From: "Darrick J. Wong" <djwong@kernel.org>
To: John Garry <john.g.garry@oracle.com>
Cc: axboe@kernel.dk, tytso@mit.edu, dchinner@redhat.com,
viro@zeniv.linux.org.uk, brauner@kernel.org, jack@suse.com,
chandan.babu@oracle.com, hch@lst.de, linux-block@vger.kernel.org,
linux-kernel@vger.kernel.org, linux-btrfs@vger.kernel.org,
linux-erofs@lists.ozlabs.org, linux-ext4@vger.kernel.org,
linux-f2fs-devel@lists.sourceforge.net,
linux-fsdevel@vger.kernel.org, gfs2@lists.linux.dev,
linux-xfs@vger.kernel.org, catherine.hoang@oracle.com,
ritesh.list@gmail.com, mcgrof@kernel.org,
mikulas@artax.karlin.mff.cuni.cz, agruenba@redhat.com,
miklos@szeredi.hu, martin.petersen@oracle.com
Subject: Re: [PATCH v4 03/22] xfs: Use extent size granularity for iomap->io_block_size
Date: Wed, 12 Jun 2024 14:47:29 -0700 [thread overview]

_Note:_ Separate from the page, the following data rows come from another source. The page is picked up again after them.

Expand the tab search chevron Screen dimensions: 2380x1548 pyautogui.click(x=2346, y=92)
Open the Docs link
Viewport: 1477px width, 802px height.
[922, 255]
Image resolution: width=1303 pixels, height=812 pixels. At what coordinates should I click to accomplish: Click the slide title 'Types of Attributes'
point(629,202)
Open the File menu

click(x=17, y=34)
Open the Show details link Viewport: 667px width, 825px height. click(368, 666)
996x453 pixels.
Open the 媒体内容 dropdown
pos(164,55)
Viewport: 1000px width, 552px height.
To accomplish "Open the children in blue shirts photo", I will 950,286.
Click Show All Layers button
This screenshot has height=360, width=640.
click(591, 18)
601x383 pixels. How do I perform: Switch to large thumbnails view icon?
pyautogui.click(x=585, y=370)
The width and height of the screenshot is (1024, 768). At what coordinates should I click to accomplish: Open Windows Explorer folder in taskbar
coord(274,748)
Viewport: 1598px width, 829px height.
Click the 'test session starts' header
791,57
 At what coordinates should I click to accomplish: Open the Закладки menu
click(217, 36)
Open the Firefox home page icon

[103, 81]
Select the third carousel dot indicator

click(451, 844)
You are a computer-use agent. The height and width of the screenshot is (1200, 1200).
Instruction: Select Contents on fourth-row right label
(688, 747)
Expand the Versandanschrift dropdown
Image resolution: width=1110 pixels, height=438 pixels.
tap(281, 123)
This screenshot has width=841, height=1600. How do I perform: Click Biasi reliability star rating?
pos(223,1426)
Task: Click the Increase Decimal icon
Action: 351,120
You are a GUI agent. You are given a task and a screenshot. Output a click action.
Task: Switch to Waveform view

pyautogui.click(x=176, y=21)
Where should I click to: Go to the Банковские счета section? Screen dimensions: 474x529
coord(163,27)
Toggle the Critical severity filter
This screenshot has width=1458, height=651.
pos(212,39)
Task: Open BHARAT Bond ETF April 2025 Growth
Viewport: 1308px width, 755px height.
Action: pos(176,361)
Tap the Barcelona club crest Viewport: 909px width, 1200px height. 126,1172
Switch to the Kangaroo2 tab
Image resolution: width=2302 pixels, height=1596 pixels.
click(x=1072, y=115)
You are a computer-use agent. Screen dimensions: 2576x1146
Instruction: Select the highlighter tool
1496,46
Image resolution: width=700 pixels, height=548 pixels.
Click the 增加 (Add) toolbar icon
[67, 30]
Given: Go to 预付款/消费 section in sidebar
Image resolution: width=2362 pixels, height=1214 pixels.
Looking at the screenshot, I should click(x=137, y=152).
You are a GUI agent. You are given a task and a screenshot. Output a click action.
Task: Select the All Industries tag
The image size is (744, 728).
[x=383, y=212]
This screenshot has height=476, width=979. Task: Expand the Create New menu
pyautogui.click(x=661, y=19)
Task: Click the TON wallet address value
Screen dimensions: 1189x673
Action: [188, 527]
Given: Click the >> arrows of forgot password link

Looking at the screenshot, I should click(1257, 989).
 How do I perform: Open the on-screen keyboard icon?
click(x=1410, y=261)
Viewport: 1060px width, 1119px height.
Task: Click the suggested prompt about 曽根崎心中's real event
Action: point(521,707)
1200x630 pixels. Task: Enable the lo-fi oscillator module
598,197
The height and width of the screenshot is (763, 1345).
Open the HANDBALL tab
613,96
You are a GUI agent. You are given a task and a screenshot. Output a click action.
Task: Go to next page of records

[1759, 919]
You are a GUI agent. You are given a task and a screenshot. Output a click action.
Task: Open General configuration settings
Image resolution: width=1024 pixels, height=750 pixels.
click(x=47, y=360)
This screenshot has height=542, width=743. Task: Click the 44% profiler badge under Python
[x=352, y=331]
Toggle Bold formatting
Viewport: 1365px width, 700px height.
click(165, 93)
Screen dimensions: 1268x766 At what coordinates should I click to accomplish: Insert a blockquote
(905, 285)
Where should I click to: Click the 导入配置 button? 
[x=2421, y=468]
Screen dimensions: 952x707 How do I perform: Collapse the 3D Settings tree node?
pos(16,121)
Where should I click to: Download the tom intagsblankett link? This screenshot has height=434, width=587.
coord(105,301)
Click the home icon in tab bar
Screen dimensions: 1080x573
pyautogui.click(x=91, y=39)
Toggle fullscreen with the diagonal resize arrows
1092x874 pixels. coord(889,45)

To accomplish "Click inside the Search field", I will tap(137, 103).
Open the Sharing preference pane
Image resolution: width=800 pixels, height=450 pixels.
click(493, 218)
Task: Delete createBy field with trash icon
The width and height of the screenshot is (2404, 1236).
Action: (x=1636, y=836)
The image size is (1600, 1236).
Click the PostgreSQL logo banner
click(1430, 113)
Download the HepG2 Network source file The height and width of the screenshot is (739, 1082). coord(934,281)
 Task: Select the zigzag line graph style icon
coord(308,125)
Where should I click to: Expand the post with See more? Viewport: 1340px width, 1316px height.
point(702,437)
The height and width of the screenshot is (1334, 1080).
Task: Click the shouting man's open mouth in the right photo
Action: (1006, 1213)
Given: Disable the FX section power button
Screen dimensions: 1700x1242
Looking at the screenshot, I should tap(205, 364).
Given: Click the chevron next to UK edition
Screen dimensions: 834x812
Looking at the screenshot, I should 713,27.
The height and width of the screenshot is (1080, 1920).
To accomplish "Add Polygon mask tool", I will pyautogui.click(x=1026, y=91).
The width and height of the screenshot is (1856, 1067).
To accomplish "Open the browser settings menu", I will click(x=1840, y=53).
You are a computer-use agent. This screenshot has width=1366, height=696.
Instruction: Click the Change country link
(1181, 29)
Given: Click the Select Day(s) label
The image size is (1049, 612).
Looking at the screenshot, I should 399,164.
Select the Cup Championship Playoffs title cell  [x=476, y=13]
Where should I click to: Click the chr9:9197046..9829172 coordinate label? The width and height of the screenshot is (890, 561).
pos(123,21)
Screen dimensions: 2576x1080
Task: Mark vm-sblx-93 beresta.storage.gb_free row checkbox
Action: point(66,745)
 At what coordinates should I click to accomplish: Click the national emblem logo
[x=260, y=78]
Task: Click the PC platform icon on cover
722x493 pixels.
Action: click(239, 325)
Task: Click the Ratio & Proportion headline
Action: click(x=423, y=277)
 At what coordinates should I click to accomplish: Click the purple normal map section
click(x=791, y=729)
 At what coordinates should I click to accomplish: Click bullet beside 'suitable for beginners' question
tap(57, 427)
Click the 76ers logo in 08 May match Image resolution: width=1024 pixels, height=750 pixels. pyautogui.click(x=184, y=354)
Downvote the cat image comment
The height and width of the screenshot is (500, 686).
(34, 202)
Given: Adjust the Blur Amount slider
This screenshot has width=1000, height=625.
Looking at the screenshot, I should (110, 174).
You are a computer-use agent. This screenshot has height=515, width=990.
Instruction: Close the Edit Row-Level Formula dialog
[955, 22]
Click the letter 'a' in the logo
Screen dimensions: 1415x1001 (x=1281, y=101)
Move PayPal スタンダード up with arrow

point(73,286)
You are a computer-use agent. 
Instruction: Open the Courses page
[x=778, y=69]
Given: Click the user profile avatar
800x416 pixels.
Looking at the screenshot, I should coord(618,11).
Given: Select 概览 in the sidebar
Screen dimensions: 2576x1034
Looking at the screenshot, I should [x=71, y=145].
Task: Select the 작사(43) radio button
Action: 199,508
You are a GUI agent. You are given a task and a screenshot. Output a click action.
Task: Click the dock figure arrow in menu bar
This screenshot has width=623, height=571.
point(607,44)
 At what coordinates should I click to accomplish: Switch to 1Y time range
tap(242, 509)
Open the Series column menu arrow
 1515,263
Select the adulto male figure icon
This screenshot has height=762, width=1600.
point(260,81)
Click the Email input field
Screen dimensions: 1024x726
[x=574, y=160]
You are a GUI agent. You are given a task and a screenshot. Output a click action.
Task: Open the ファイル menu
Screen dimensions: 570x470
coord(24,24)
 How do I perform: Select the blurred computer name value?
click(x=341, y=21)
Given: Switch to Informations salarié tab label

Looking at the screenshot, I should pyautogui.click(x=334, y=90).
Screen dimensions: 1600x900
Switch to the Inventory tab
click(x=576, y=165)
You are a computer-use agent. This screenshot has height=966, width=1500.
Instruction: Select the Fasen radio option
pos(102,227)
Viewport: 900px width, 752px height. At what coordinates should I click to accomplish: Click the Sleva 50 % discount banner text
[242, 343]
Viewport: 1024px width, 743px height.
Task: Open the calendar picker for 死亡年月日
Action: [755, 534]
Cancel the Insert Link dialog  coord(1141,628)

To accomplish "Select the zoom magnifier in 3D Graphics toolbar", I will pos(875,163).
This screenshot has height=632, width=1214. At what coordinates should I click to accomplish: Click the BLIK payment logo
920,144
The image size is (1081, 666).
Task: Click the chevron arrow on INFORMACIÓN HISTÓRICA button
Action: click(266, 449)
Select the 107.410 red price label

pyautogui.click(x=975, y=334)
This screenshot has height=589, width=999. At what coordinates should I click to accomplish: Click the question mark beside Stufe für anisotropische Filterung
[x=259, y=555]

Message-ID: <20240612214729.GL2764752@frogsfrogsfrogs> (raw)
In-Reply-To: <20240607143919.2622319-4-john.g.garry@oracle.com>
On Fri, Jun 07, 2024 at 02:39:00PM +0000, John Garry wrote:
> Currently iomap->io_block_size is set to the i_blocksize() value for the
> inode.
>
> Expand the sub-fs block size zeroing to now cover RT extents, by calling
> setting iomap->io_block_size as xfs_inode_alloc_unitsize().
>
> In xfs_iomap_write_unwritten(), update the unwritten range fsb to cover
> this extent granularity.
>
> In xfs_file_dio_write(), handle a write which is not aligned to extent
> size granularity as unaligned. Since the extent size granularity need not
> be a power-of-2, handle this also.
>
> Signed-off-by: John Garry <john.g.garry@oracle.com>
> ---
> fs/xfs/xfs_file.c | 24 +++++++++++++++++++-----
> fs/xfs/xfs_inode.c | 17 +++++++++++------
> fs/xfs/xfs_inode.h | 1 +
> fs/xfs/xfs_iomap.c | 8 +++++++-
> 4 files changed, 38 insertions(+), 12 deletions(-)
>
> diff --git a/fs/xfs/xfs_file.c b/fs/xfs/xfs_file.c
> index b240ea5241dc..24fe3c2e03da 100644
> --- a/fs/xfs/xfs_file.c
> +++ b/fs/xfs/xfs_file.c
> @@ -601,7 +601,7 @@ xfs_file_dio_write_aligned(
> }
>
> /*
> - * Handle block unaligned direct I/O writes
> + * Handle unaligned direct IO writes.
> *
> * In most cases direct I/O writes will be done holding IOLOCK_SHARED, allowing
> * them to be done in parallel with reads and other direct I/O writes. However,
> @@ -630,9 +630,9 @@ xfs_file_dio_write_unaligned(
> ssize_t ret;
>
> /*
> - * Extending writes need exclusivity because of the sub-block zeroing
> - * that the DIO code always does for partial tail blocks beyond EOF, so
> - * don't even bother trying the fast path in this case.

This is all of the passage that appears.